While he spent some time at 3B in the GCL in 2010, along with Christopher Hawkins, he has the tools and ability to play the OF or 2B. The latter is my favorite position for him (only if his arm strength doesn’t return all the way from TJ surgery which was required after he pitched in a HS game), because it would allow him to profile as a potential 2B with above-average power if he develops as expected. I’ve listed him as an infielder for now, but he also would profile well in the OF.
Whatever position he plays, Kellen is athletic enough and has good enough hands to handle 2B or the hot corner. His speed is rated as being slightly above-average, although he didn’t show any speed on the base-paths in 2010 – a puzzling fact.

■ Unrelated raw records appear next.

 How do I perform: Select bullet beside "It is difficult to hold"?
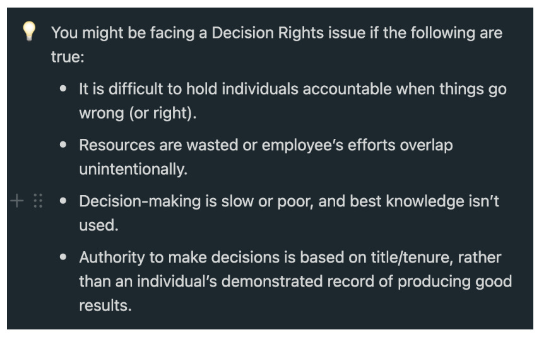(63, 89)
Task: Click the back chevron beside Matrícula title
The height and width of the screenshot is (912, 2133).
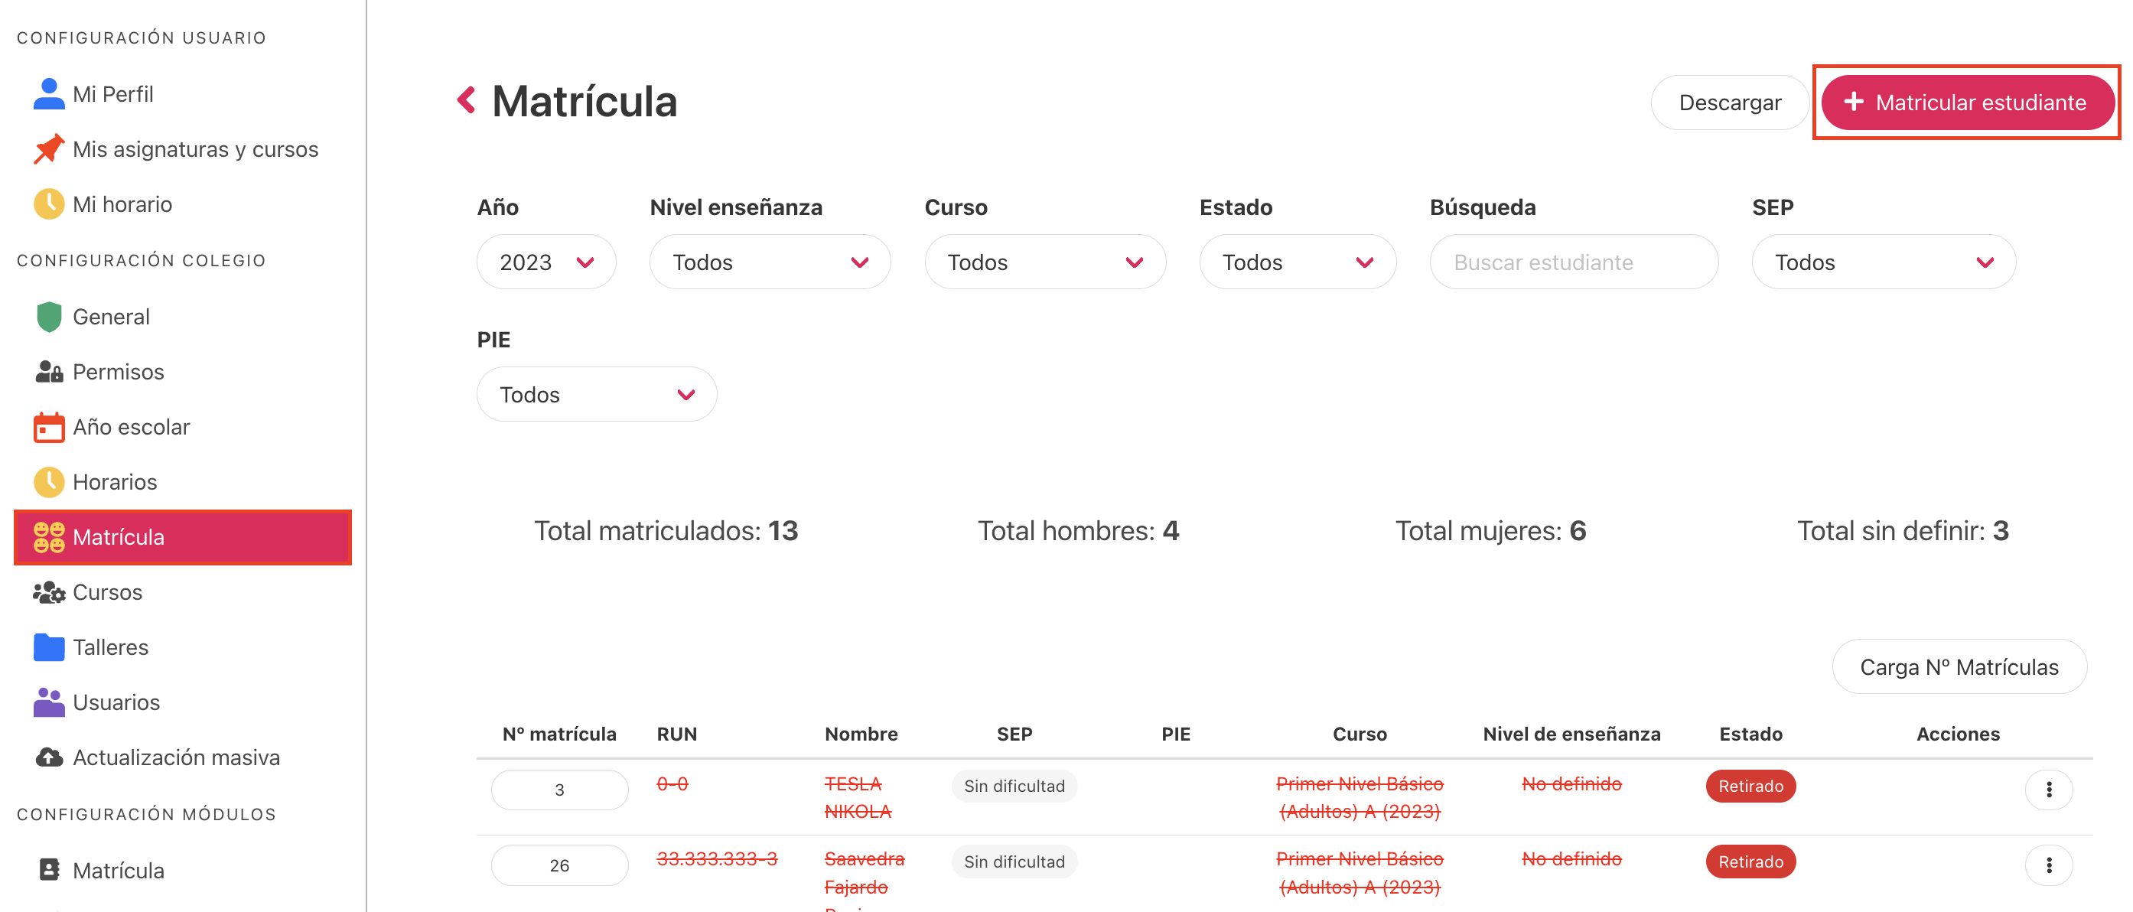Action: tap(466, 100)
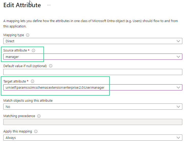Image resolution: width=190 pixels, height=145 pixels.
Task: Click the Match objects using this attribute label
Action: point(28,100)
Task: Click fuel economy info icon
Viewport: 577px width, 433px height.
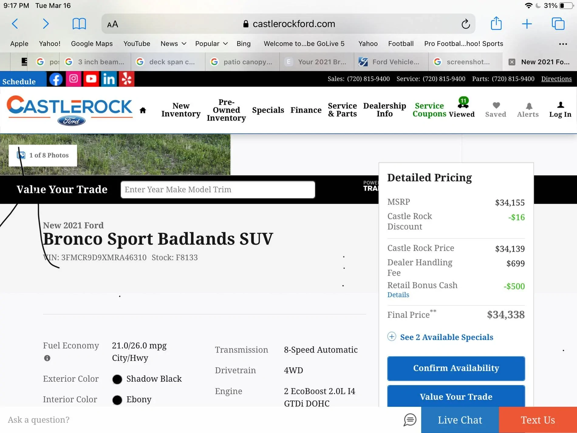Action: click(x=47, y=358)
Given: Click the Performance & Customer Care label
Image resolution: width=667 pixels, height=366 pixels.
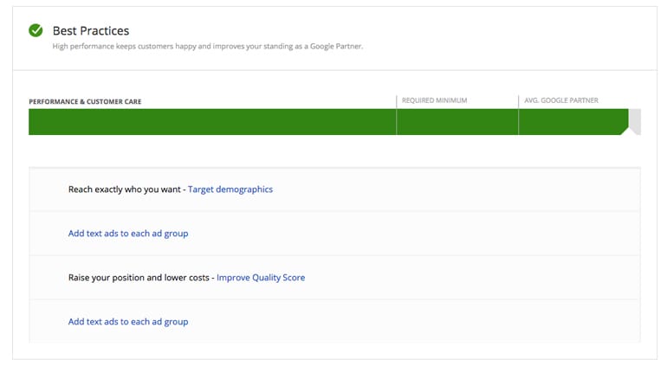Looking at the screenshot, I should (x=85, y=102).
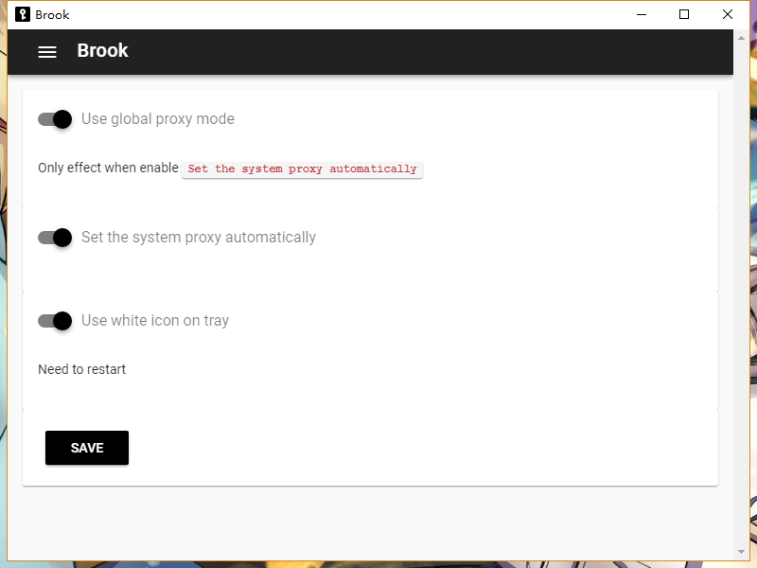Screen dimensions: 757x568
Task: Enable automatic system proxy setting
Action: pos(54,238)
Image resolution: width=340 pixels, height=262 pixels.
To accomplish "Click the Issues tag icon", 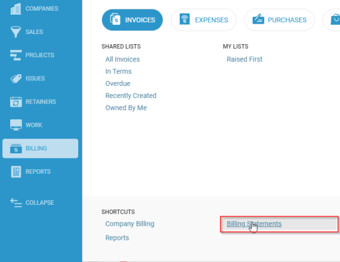I will click(15, 79).
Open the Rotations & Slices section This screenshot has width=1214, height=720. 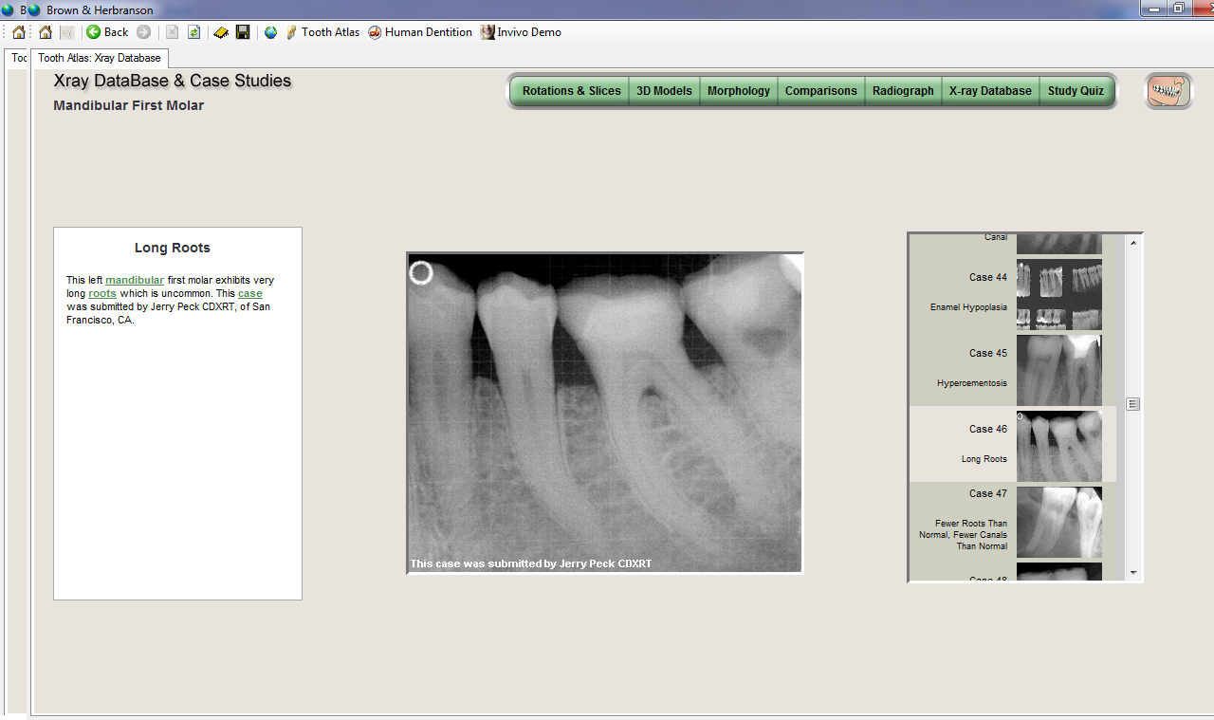click(x=571, y=91)
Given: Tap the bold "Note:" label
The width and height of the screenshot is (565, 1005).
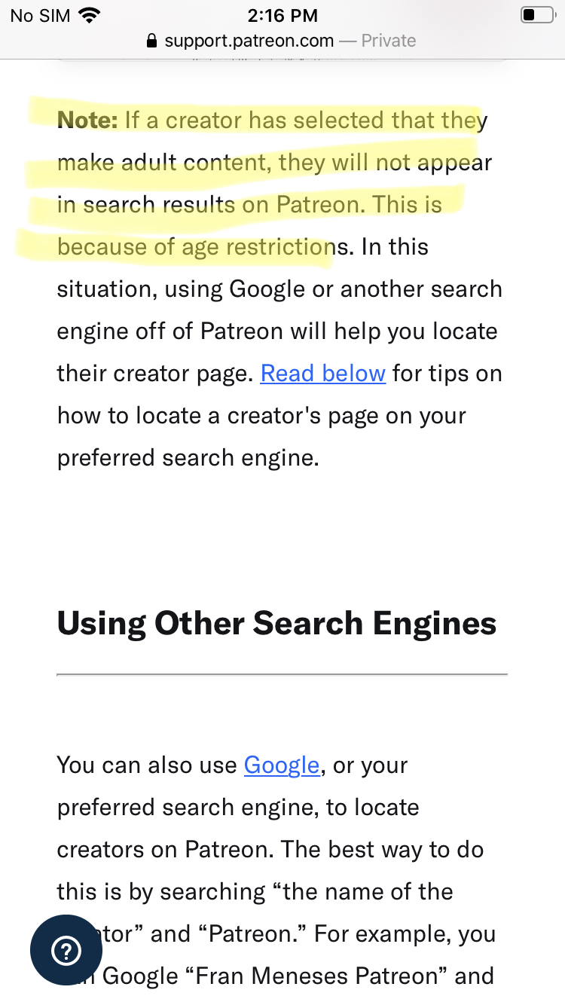Looking at the screenshot, I should tap(87, 121).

The biggest question at this point is just how much power will Sweeney have? Will he be able to hit 25+ HRs per season, or will he be more within the 15-20 HR range? His power so far has been described by some as “solid-average“, while others like Jim Callis of Baseball America have called it “good power potential“. Well, Sweeney hit 5 extra base hits in 45 ABs in his short 2010 GCL stint, an 11% XBH rate. It’s such a small sample size that it’s hard to determine how much power he’ll hit with in 2011 and beyond from that data only, but with the amount of patience and hand-eye coordination he’s shown at the plate, the only thing that will stop him from hitting for power is a lack of swinging.
Jays fans should really be excited about having Kellen in the system. His versatility, steady bat, and potential as a close to sure-fire MLB player make him someone to look forward to having in Toronto. The ceiling may not be as high as a Dustin Ackley type player in Kellen’s case, but his bat has enough above-average potential to play just as importantly in a future Jays lineup.
While he lacks the speed to lead off, his expectantly well above-average OBP, mainly due to his keen eye, patience, and high walk rates as a result, make him a very good bet to become a #2 hole hitter in the lineup if he does make it to The Show. He profiles as the perfect compliment to an Anthony Gose type lead off hitter and it’s a potential table-setting combination that could become a very potent reality in the Jays future.
Ultimate ceiling if he puts it all together: Above-Average Power for his position 2B in MLB
I’ve heard some Jays fans grumble that Kellen Sweeney will be a second coming of the disappointment that has been Kevin Ahrens, mainly due to their hitting abilities, similar sizes, and position played right out of HS. However, Kellen’s hitting eye and patience are well-above the abilities Kevin had at the same age and should move much more quickly as a result.